As described above, although described with reference to a preferred embodiment of the present invention, those skilled in the art will be variously modified without departing from the spirit and scope of the invention described in the claims below. And can be changed.

1 is a cross-sectional view showing a capacitor dielectric film.

2A to 2C are cross-sectional views illustrating a method of forming a dielectric film according to an embodiment of the present invention.

3 is a graph showing the equivalent oxide film thicknesses of the dielectric film formed by the embodiment of the present invention and the dielectric film formed by omitting the nitriding process.

4 is a graph showing a flat band voltage shift in the dielectric film formed by the embodiment of the present invention and the dielectric film formed by omitting the nitriding process.

5 is a graph showing interface trap densities measured in the dielectric film formed by the embodiment of the present invention and the dielectric film formed by omitting nitriding treatment.

Fig. 6 is an AES profile showing the components of the dielectric film formed by the embodiment of the present invention and the dielectric film formed by omitting the nitriding process.

<Explanation of symbols for the main parts of the drawings>

100 substrate 102 aluminum oxide film

102a: nitrided aluminum oxide film 104: hafnium oxide film

Claims (9)

Forming a first gate dielectric layer on the silicon substrate to prevent reaction with silicon; Nitriding the first gate dielectric layer under a nitrogen atmosphere; And And depositing a high dielectric material on the nitrided first gate dielectric layer to form a second gate dielectric layer. The method of claim 1, wherein the first gate dielectric layer comprises SiO ₂ , Al ₂ O ₃ , Y ₂ O ₃ , MgO, SrO, TiO ₂ , La ₂ O ₃ , Ta ₂ O _5, and at least one of the above materials. The gate dielectric film manufacturing method, characterized in that made of a material selected from the group consisting of silicate material. The method of claim 1, wherein the first gate dielectric layer is formed by an atomic layer deposition method. The method of claim 1, wherein the nitriding of the first gate dielectric layer is performed by thermal nitriding or plasma nitriding. The method of claim 1, wherein the nitriding of the first gate dielectric layer is performed in a gas atmosphere including N ₂ , NH ₃ , N ₂ O, or NO. The method of claim 1, wherein the nitriding of the first gate dielectric layer is performed at a temperature of 100 to 1000 ° C. 3. The method of claim 1, wherein the second gate dielectric layer comprises Y ₂ O ₃ , MgO, SrO, TiO ₂ , La ₂ O ₃ , Ta ₂ O ₅ , HfO ₂ , ZrO ₂ , SrO ₂ , SrTiO _3, and one of the materials. A method of manufacturing a gate dielectric film, comprising a material selected from the group consisting of silicate materials comprising at least one. The method of claim 1, wherein the second gate dielectric layer is formed by an atomic layer deposition method.

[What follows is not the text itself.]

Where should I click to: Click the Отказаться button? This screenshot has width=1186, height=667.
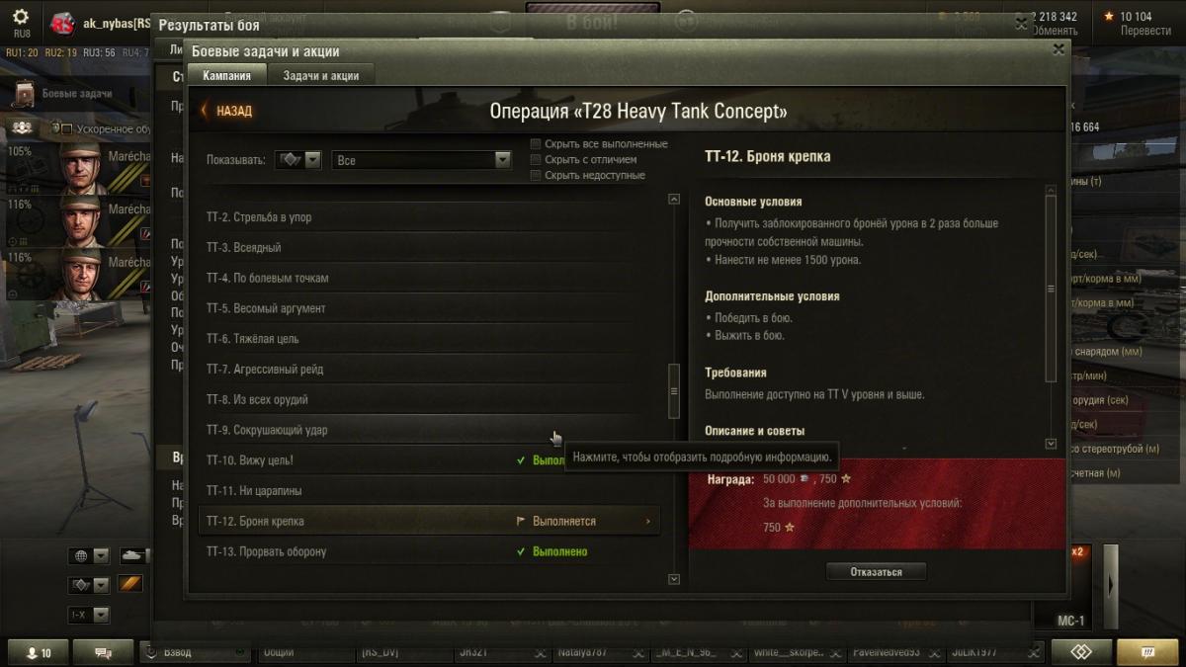coord(877,571)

Forming a bottom electrode on the silicon substrate; Forming a first capacitor dielectric layer on the lower electrode to prevent a reaction with the lower electrode; Nitriding the first capacitor dielectric film under a nitrogen atmosphere; Depositing a high dielectric material on the nitrided first capacitor dielectric layer to form a second capacitor dielectric layer; And And forming an upper electrode on the second capacitor dielectric layer.